Extracted text:

Slytherins/Krum are/are not Jews.../The Houses Again
Annemehr
annemehr at yahoo.com
Sun Jul 29 15:53:25 UTC 2007
No: HPFGUIDX 173616
> bboyminn:
>
> The question is, which came first the chicken or the
> egg? Do you really think Slytherins are sweet innocent
> kids who have been wrongly put upon by the other houses,
> or do you think Slytherin acted in a manner that made
> them deserving of all the scorn they received?
>
> Personally, I think Slytherin has created their own
> alienation from the other houses.
<snip>
> Magpie:
> Exactly. There's nothing the other houses should or could do. Their
> behavior regarding Slytherins has been completely right and they
> aren't responsible for any badness in Slytherin at all. The best
they
> can do is be magnanimous to this group of people in their school.
> It's nice to hope that one day they'll change, but until they do
> they're the flaw in the school.
Annemehr:
This reminds me of an old thread from 2004 about the Sorting Hat and
the "Permanent problem of Slytherin House." Back then, I thought JKR
had set up the situation in order to resolve it in the series (or
begin to), but perhaps whoever put the word "Permanent" in the title
was prescient.
Anyway, I still believe *most* of what I said then, and this is the
most pertinent part:
I believe (and would guess that JKR intends) that the 11-year-olds who
are sorted into each House have very similar *amounts* of character
flaws. The thing that really makes the difference, though, are that
in Gryffindor, Hufflepuff and Ravenclaw, those flaws are likely to be
very randomly distributed among their students. However, in
Slytherin, though the first years are as a group *no more* flawed than
their counterparts, there is likely to be an unusually high
concentration of children who would tend to believe that the ends
justifies the means and/or that having been raised in the WW or having
purer blood is inherently "better."

Requirements:
**A)** In the forum post about Slytherin House, what year was the old thread about the Sorting Hat from?
**B)** What is the Spanish translation of this sentence from the forum post about Slytherin House: "Personally, I think Slytherin has created their own alienation from the other houses."

Data excerpt:
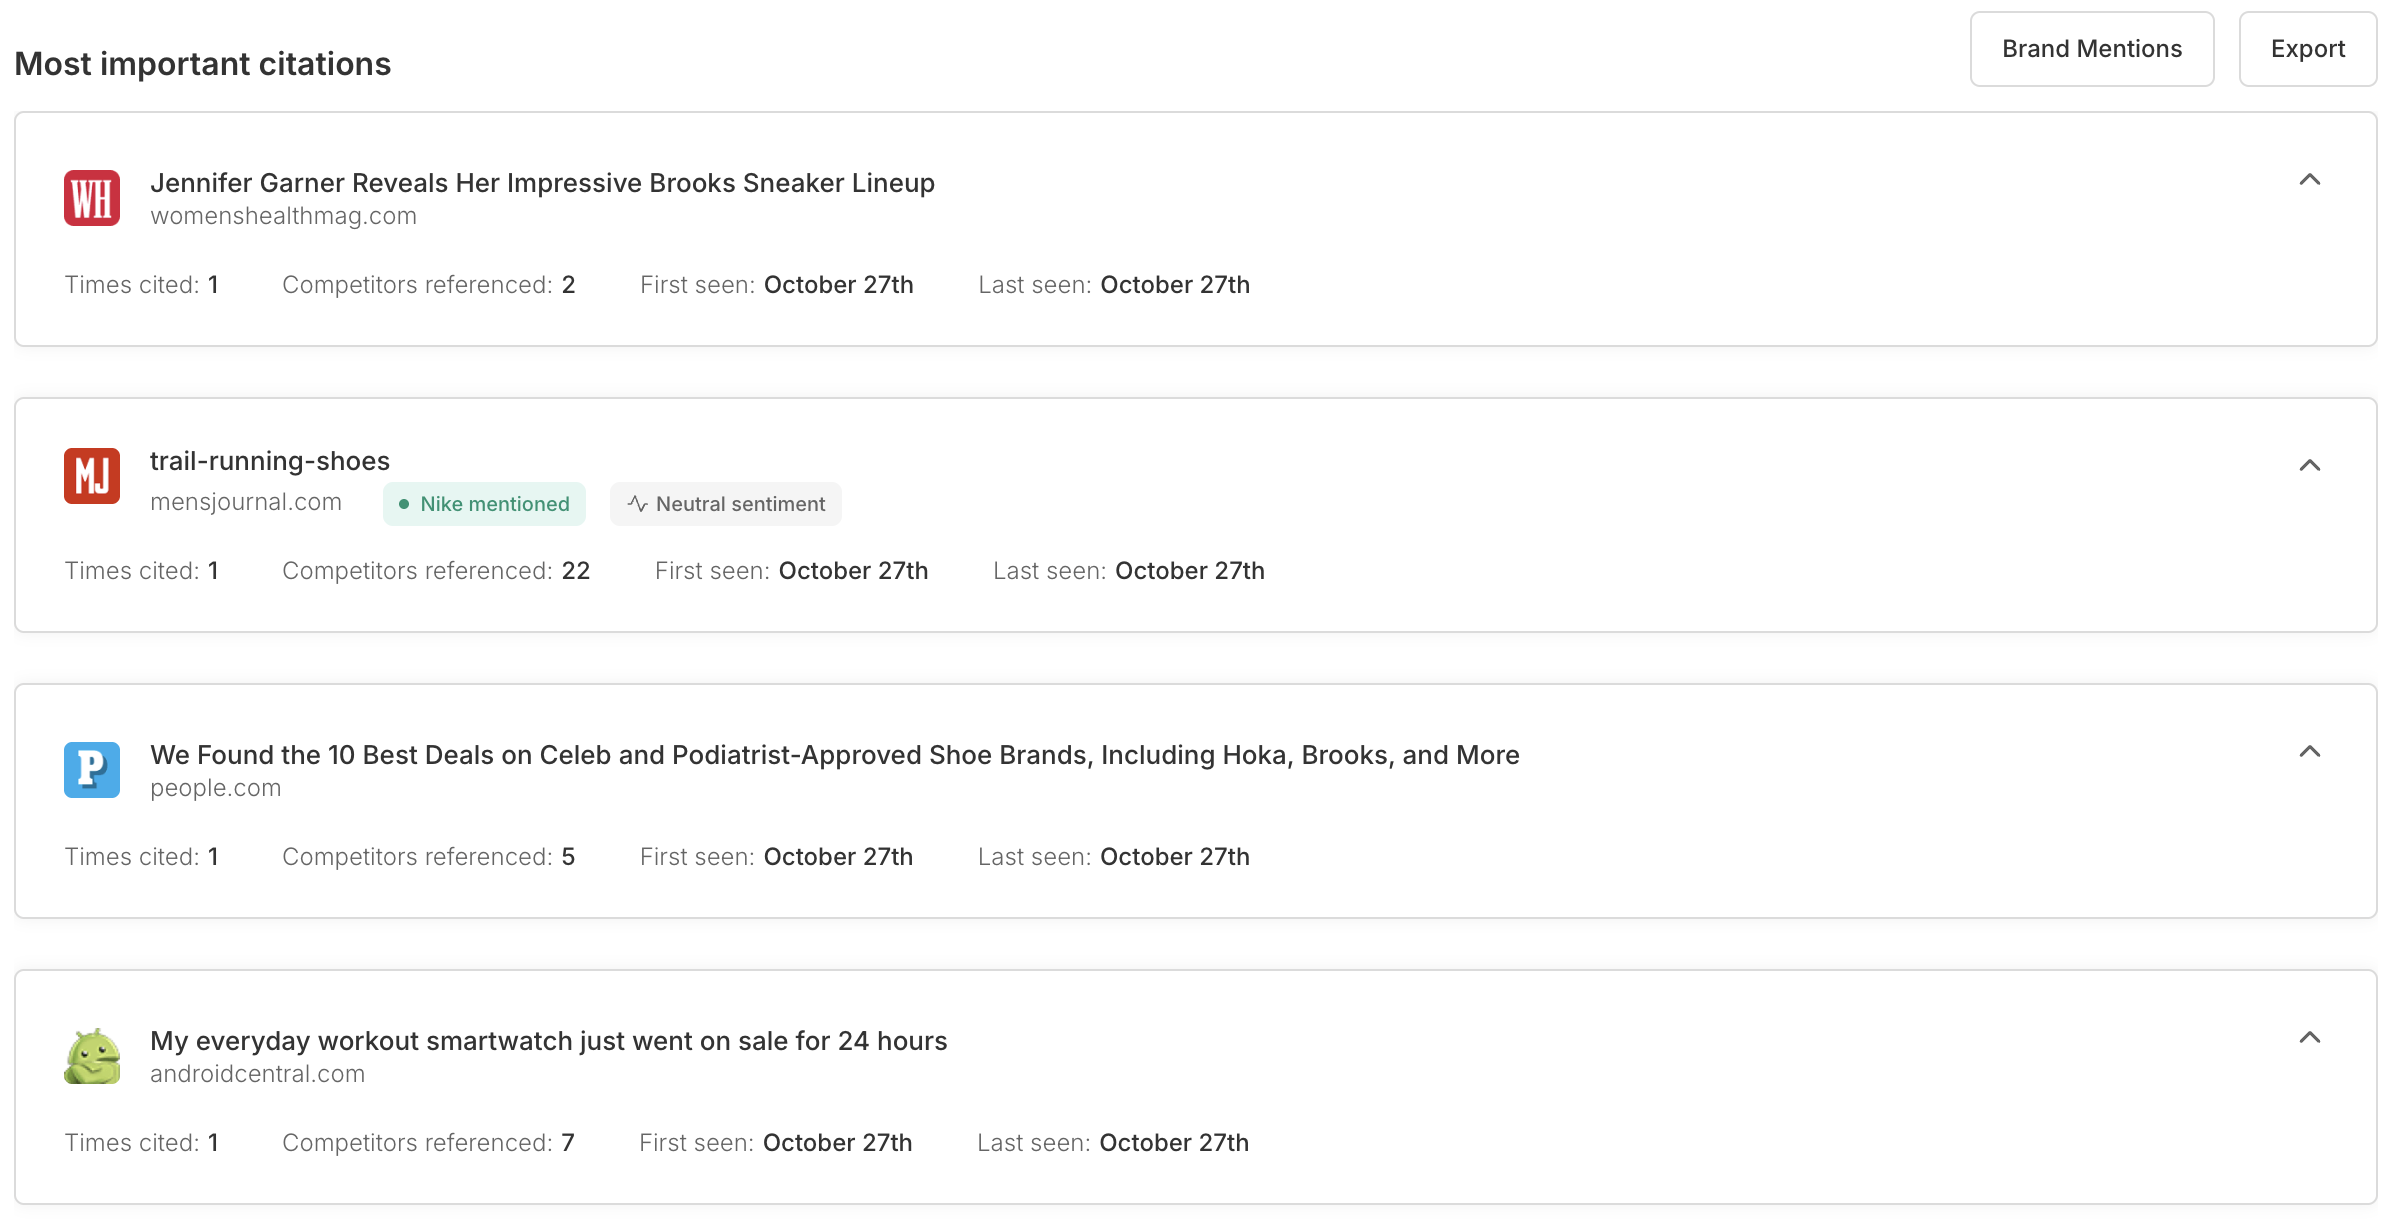Open the Brand Mentions view
2390x1232 pixels.
pos(2091,49)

Full solutions:
**A)** 2004

**B)** Personalmente, creo que Slytherin ha creado su propio distanciamiento de las otras casas.